Copa América terá testes a cada 48h e controle de deslocamento

Competição que começa no próximo dia 13 de junho, no Brasil, e já chega sob muita polêmica, teve o "aval" do ministro da Saúde, Marcelo Queiroga

O ministro da Saúde, Marcelo Queiroga, anunciou na noite desta segunda-feira (7) os protocolos de segurança sanitária da Copa América no Brasil que acontecerá entre 13 de junho e 10 de julho.

Ministro da Saúde, Marcelo Queiroga, que assegurou a segurança da realização da polêmica competição em território brasileiro – Foto: Myke Sena/Divulgação/NDMinistro da Saúde, Marcelo Queiroga, que assegurou a segurança da realização da polêmica competição em território brasileiro – Foto: Myke Sena/Divulgação/ND

Entre as medidas anunciadas estão a realização de testes do tipo RT-PCR a cada 48 horas, controle nos hotéis (andares separados, quartos individuais e restrição a saídas), voos fretados na locomoção entre as cidades-sede, higienização de transportes antes e depois do uso (com ônibus específicos para cada delegação) e isolamento dos ambientes de treinos e refeições.

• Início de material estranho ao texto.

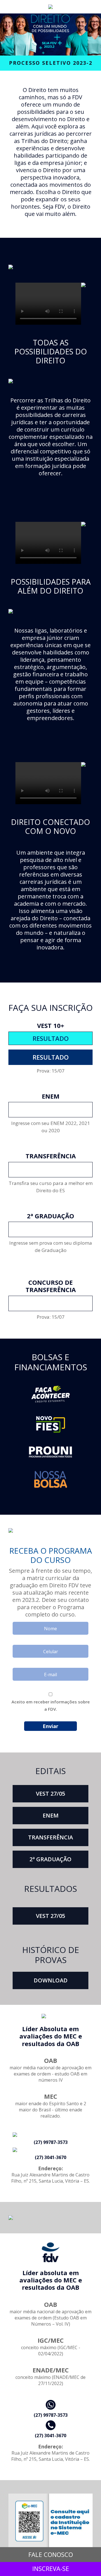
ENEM (51, 1815)
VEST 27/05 (50, 1793)
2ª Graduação (50, 1859)
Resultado (51, 1057)
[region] (50, 34)
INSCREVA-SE (50, 1109)
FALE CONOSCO (50, 2554)
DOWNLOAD (51, 1980)
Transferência (50, 1837)
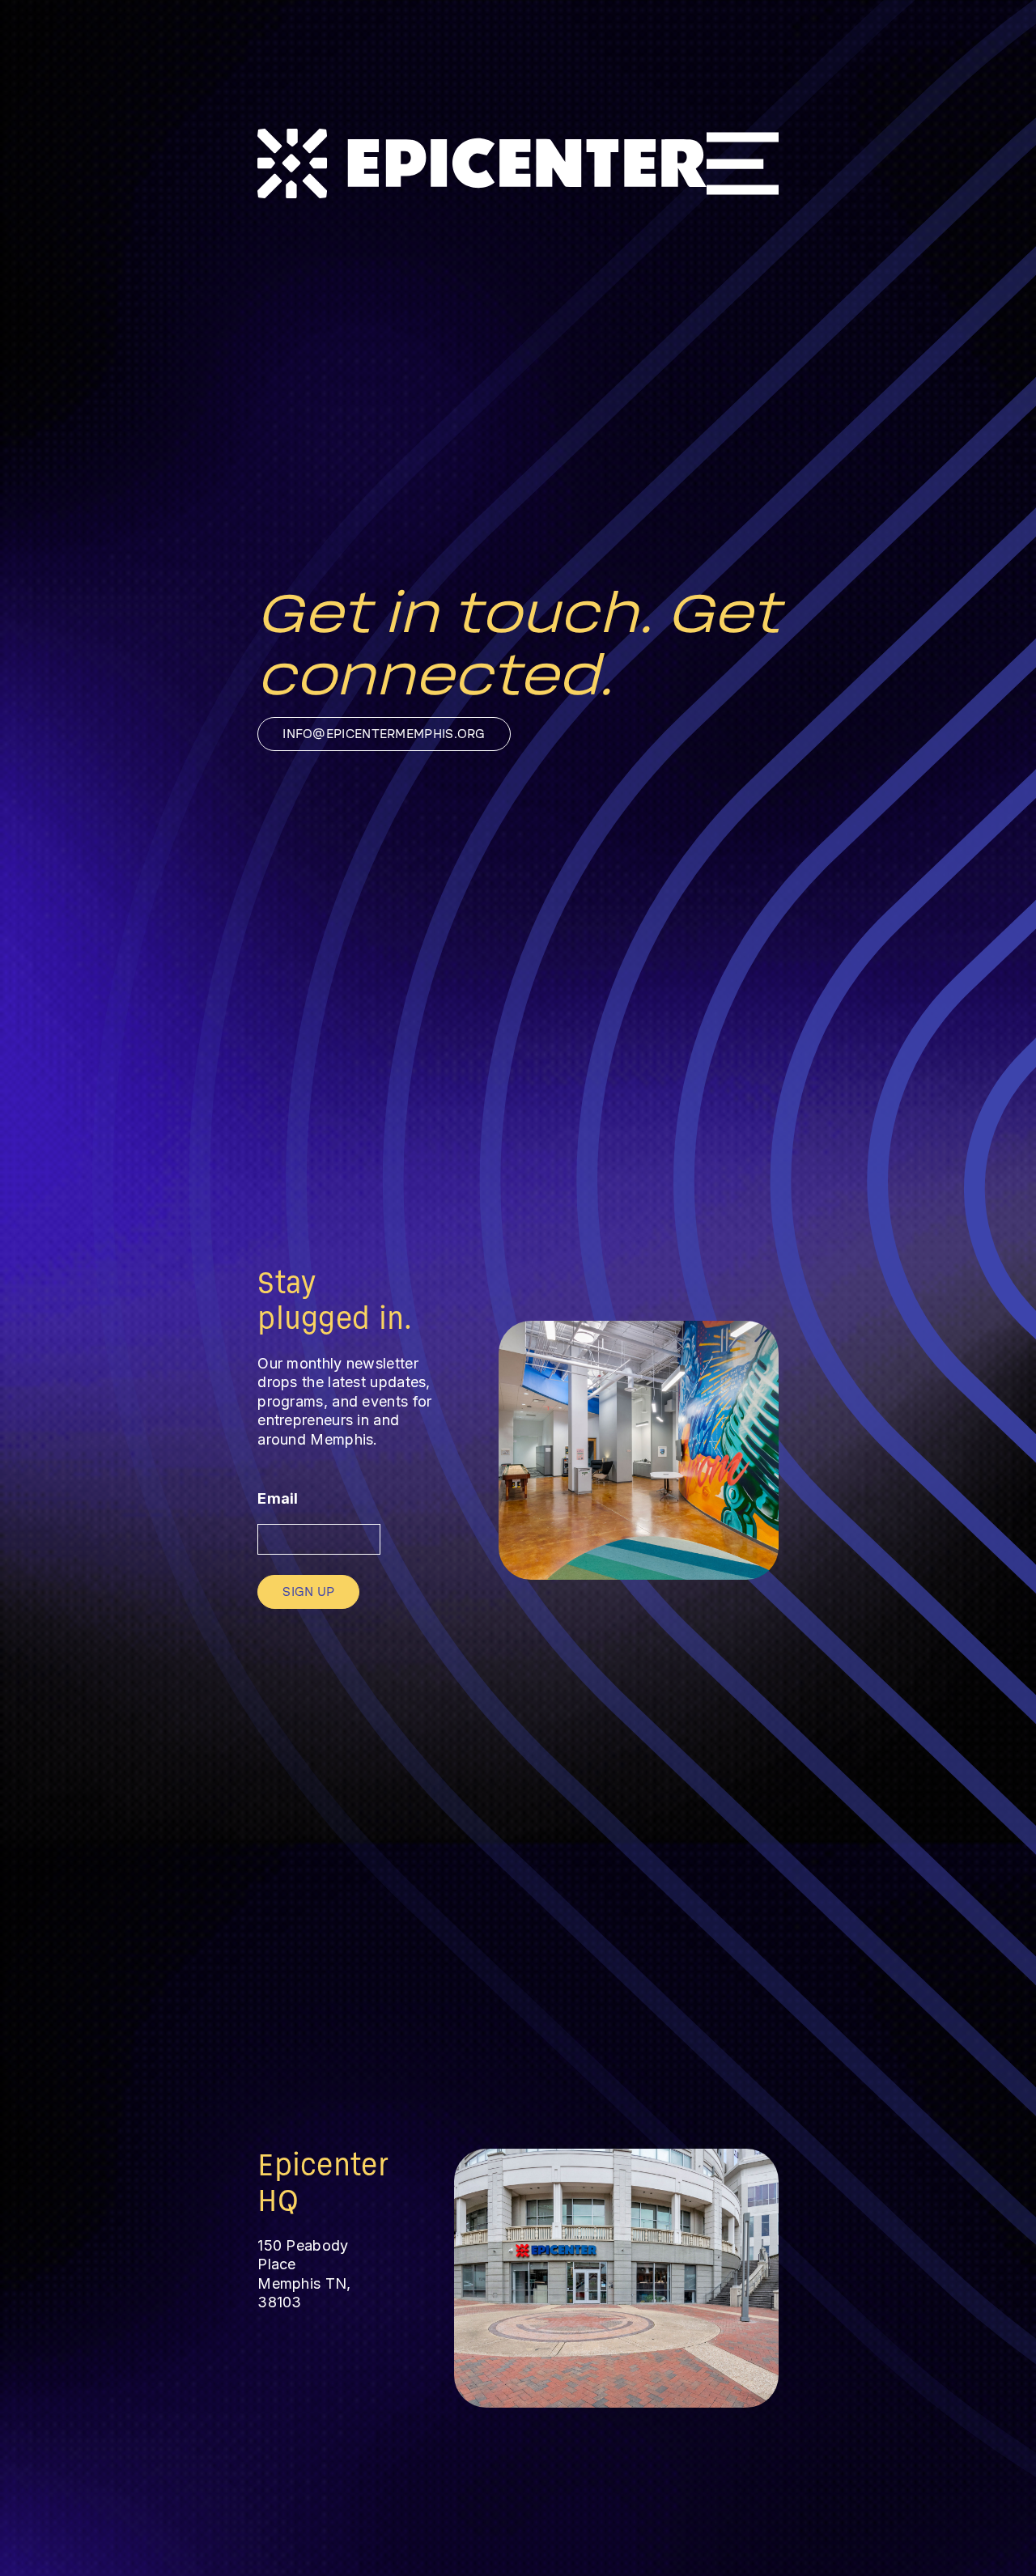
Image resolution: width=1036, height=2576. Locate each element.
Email (278, 1498)
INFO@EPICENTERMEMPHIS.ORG (384, 734)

Segundo Queiroga, nos dias em que o exame PCR não for feito, os atletas serão submetidos a testes rápidos. Toda a força de trabalho dos estádios também será testada, assim como eventuais convidados, sempre 48h antes de cada partida.

O ministro confirmou que as sedes dos jogos serão Brasília, Cuiabá, Goiânia e Rio de Janeiro (onde acontecerá a final do torneio). Como havia sido anunciado anteriormente, não haverá público.

Queiroga lembrou que outros campeonatos esportivos estão ocorrendo no Brasil no momento e que não há obstáculo para que a Copa América seja realizada, desde que todos os protocolos de segurança sejam cumpridos. “Estaremos num ambiente sanitário controlado e monitorado pelas autoridades de estados e municípios”, afirmou.

O ministro disse, ainda, que não haverá esquema de vacinação exclusiva para os jogadores. “Se vacinar os atletas nesse momento, eles não teriam a imunidade no momento do campeonato”, afirmou. “Não é uma imposição a questão da vacina. Os que estiverem vacinados, melhor, mas não se fará um esforço para vaciná-los agora porque a vacina poderia dar uma reação que poderia inviabilizar a participação (no torneio).”

O presidente da Comissão de Médicos do Futebol, Jorge Pagura, que também participou da coletiva, afirmou que os protocolos foram muito bem elaborados. “O menor espaçamento de testagem e todas as outras medidas vão garantir a segurança do evento.”

Mudança de sedes

A Argentina deixou de ser sede da Copa América devido à piora da pandemia no País. O ministro do Interior, Wado de Pedro, disse que organizar o torneio seria inviável, principalmente em Mendoza, Córdoba, Buenos Aires, Tucumán e Santa Fé. A Argentina já registrou 3,6 milhões de casos, com mais de 76 mil mortes.

Já a Colômbia abriu mão da competição ainda na semana passada. O País vive protestos populares nas últimas semanas. Mesmo as partidas da Copa Libertadores têm acontecido com dificuldades devido às manifestações.

Sem a Argentina e a Colômbia, a Conmebol informou na segunda-feira passada (31) que a competição seria realizada no Brasil. O presidente da entidade, Alejandro Dominguez, chegou a agradecer o presidente Jair Bolsonaro e à CBF (Confederação Brasileira de Futebol) pelo apoio para dar sequência ao torneio mais antigo de seleções.